Une boîte de carton, une cassette, un téléphone, une radio. Le décor est dépouillé. Le corps est en convalescence, improductif, à l’écart du monde. Du fond de la pièce s’échappent des murmures, bientôt des phrases. Ce ne sont pas des gens. Ce sont des voix à la radio. Pendant des jours, des mois, des années, ces voix trompent la solitude et la douleur.


«Regrettant la distance que Sontag installe entre elle et la maladie, son refus de parler d’elle-même, Charlotte Biron entreprend de décrire la douleur, la peur, l’isolement vécus au quotidien avec justesse et lucidité, refusant de recourir à la métaphore: “Je voudrais un texte qui ne dise rien d’intelligent, qui témoigne d’une expérience à côté du monde, violente, ennuyante, invisible.”
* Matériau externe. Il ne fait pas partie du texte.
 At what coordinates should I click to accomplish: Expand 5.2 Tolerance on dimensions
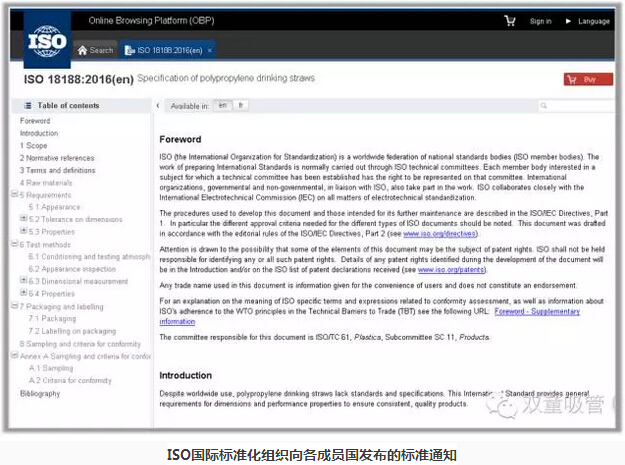(23, 219)
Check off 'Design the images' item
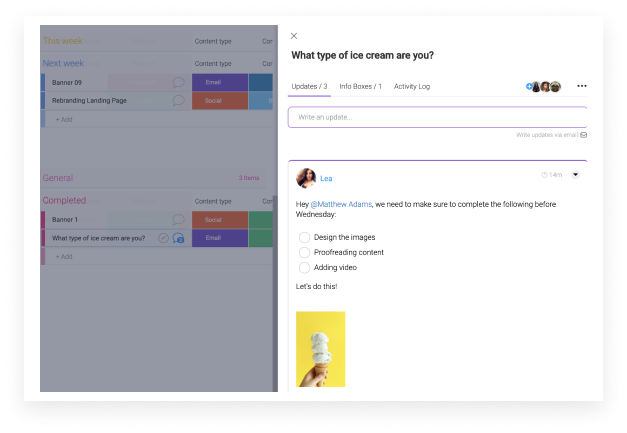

Au-delà des chairs meurtries qu’elle évoque, des deuils qu’elle doit apprivoiser, des transformations qu’elle observe, ce qui capte l’attention dans Jardin radio, c’est le combat que l’autrice mène non pas contre la maladie, mais contre l’écriture qui semble imposer sa volonté. “Je repousse ce qui donnerait des teintes magnifiques à la désolation, à la peine, à la douleur. J’essaie de refuser la fiction.”

Tandis qu’elle remonte le fil du récit, réunit les fragments de sa vie, la voix de Charlotte Biron prend de l’assurance “un mot à la fois” et triomphe.»